Migrants en Libye : quand l’UE assume enfin ses responsabilités aux frontières

Migrants en Libye : Amnesty International met en cause la politique migratoire de Bruxelles

L’ONG Amnesty International a accusé, le 23 juin, l’Union européenne d’être complice des abus commis contre les migrants en Libye, où arrestations massives, détentions arbitraires et expulsions forcées se sont considérablement intensifiées ces derniers mois.
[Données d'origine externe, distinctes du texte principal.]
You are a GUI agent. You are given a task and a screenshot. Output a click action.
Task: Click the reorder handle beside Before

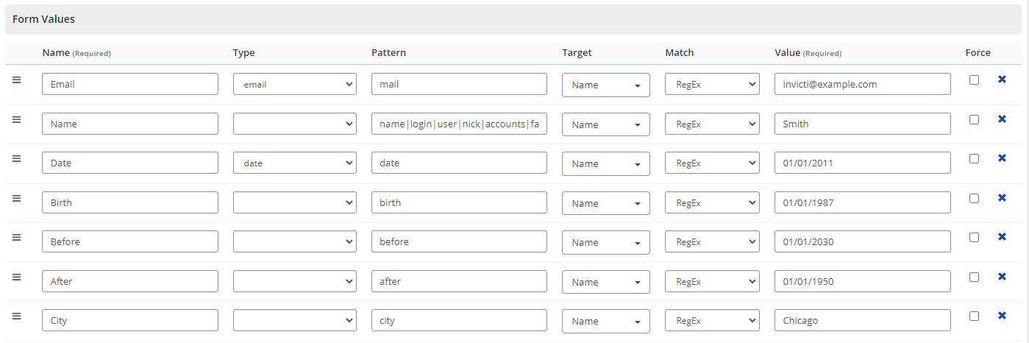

Le soutien européen aux garde-côtes libyens au cœur du débat

Au cœur des accusations figure le financement et l’appui logistique de Bruxelles aux garde-côtes libyens, chargés d’intercepter les embarcations de migrants en Méditerranée. Amnesty International dénonce les conditions d’accueil inhumaines auxquelles sont soumis les migrants interceptés et reconduits sur le sol libyen.
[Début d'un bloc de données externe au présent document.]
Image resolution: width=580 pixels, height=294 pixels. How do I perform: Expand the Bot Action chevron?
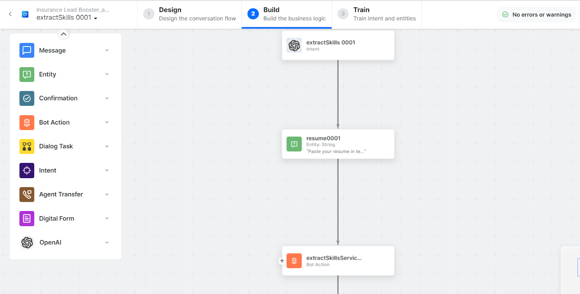107,122
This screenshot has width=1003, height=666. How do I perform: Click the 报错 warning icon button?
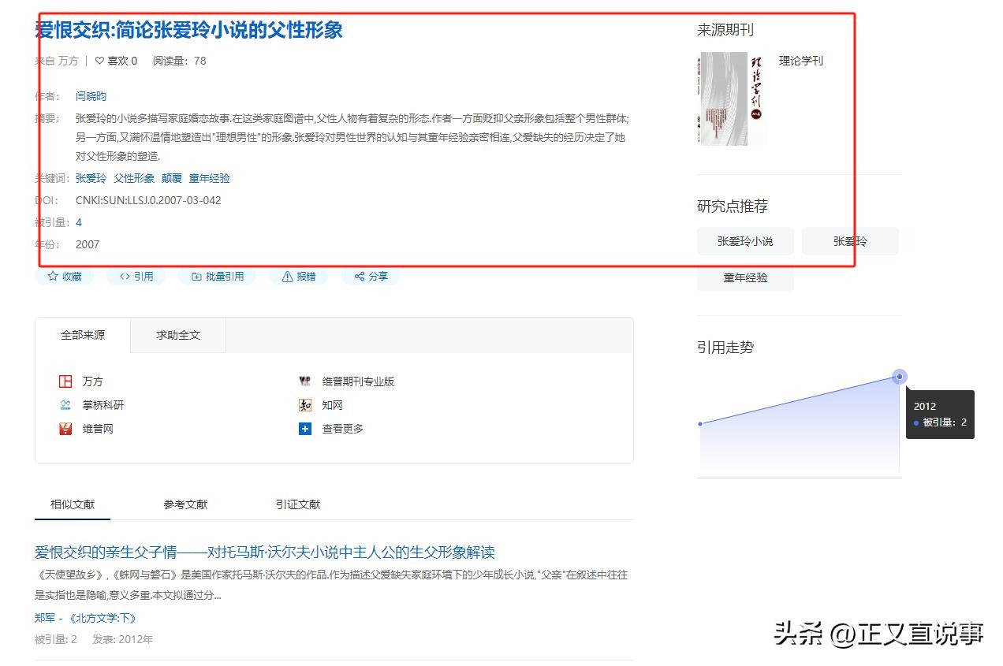point(287,277)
Bruxelles, de son côté, défend une coopération qu’elle présente comme indispensable pour réduire le nombre de traversées clandestines et limiter les naufrages meurtriers en mer Méditerranée. Une politique de fermeté que certains États membres réclament depuis des années face à l’inaction chronique des institutions européennes.
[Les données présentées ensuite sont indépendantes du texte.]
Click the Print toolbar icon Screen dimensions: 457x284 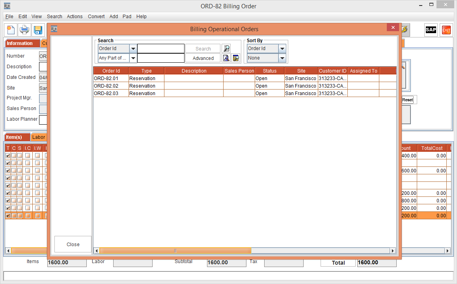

Une souveraineté des frontières que l’Europe peine à assumer

La question qui se pose avec acuité est celle-ci : l’Europe est-elle condamnée à choisir entre la maîtrise de ses frontières et les injonctions morales des grandes ONG internationales ? La protection des frontières extérieures de l’espace européen constitue pourtant un impératif régalien élémentaire, que tout État digne de ce nom se doit d’exercer.

Pendant que Bruxelles tergiverse sous la pression des lobbies humanitaires, ce sont les peuples européens qui subissent les conséquences d’une immigration de masse non maîtrisée, tandis que la Libye demeure un point de transit stratégique pour des filières migratoires organisées à grande échelle.